An Open Letter to High School Students:
I am Writing you to bring you awareness to how your online posts may affect your future. Something very simple or maybe a game for you, could be change your life.
I know probably you are thinking right now " hey this is my life.'' That is the reason, your life is very important. You are the future of our country, and something simple like an online post, could have long consequences. For example, you can make jokes with your friends in person, but an online jokes fall on the wrong people, it can offended and hurt them. If this were happen in person you can apologize and hope this mistake can forgotten over the time. The difference when this happen online are the recipient could share your post with their friends and create your joke public. Now your post gives you a very bad reputation.

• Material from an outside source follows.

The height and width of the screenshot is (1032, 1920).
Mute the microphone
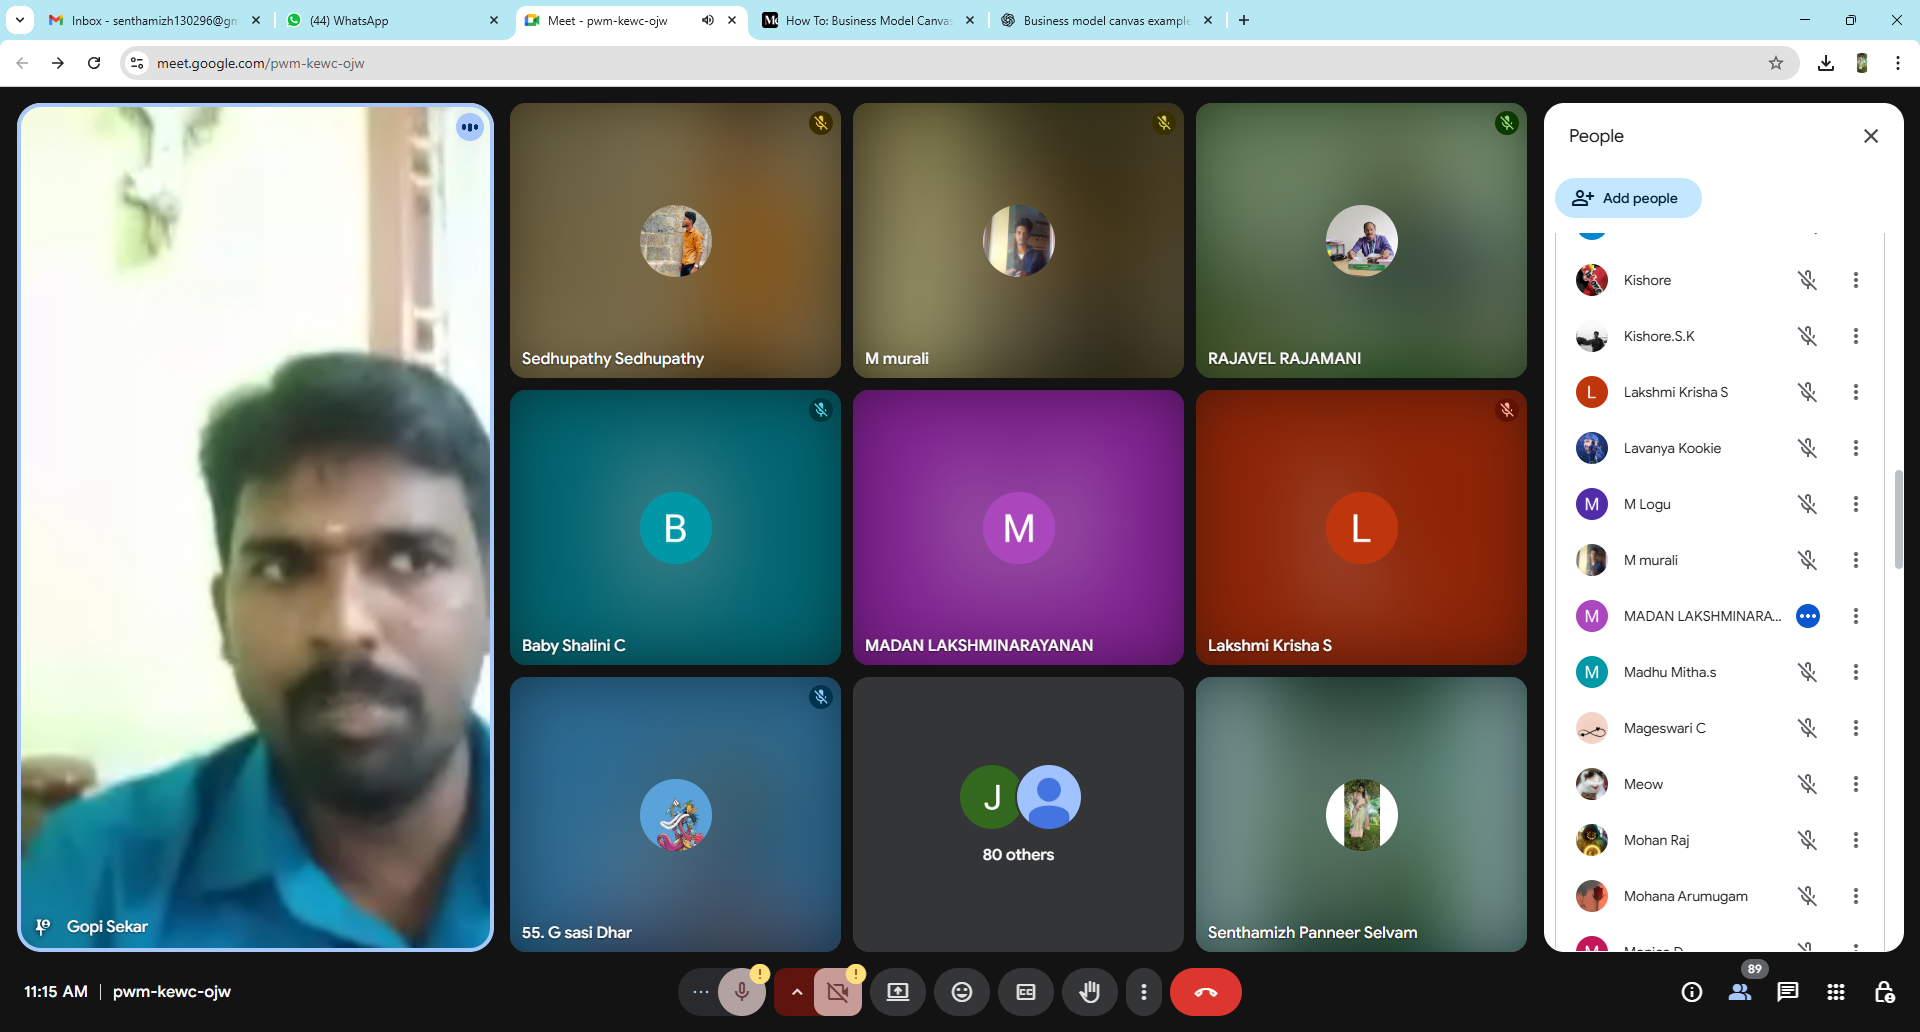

Inappropriate pictures, crude comments about someone; this kind of things end bad for some high school students. Isaac Stanley-Becker a writer from The Washington Post, wrote in June 18, 2019 about Kyle Kashuv. A 18 years old teenager who use to be a student at Douglas High School in Parkland, FL. Kashuv had made racist and vituperative comments online when he was 16, and his acceptance in Harvard had been rescinded. In a Chat room Kashuv repeatedly wrote the n-word, made crude comments about woman, and wrote that he was expert at typing the slur because'' practice'', he said, ''make perfect.''
Your online post may affect your college admission because of what the college saw on social media. It's best to practice responsible social media. Use the social media to your advantage.
College use the social media to know who you are in reality. Post good things about you because your post in social media is a reflection on your character, goals, and aspirations.
In a interview on a You Tube Channel about how social media kills your college admission, Paul Hemphill a college admissions adviser said'' Use the facebook as the new resume, post a photograph of projects are you involved, and a lot of pictures of your family.''
Social media can affect college admission on both positive and negative ways. Only you need to think counselors may check your social media, and how this could be influence your chance of getting into college.
Now it's time to start thinking to use your social media intelligently when posting something. Think in your future.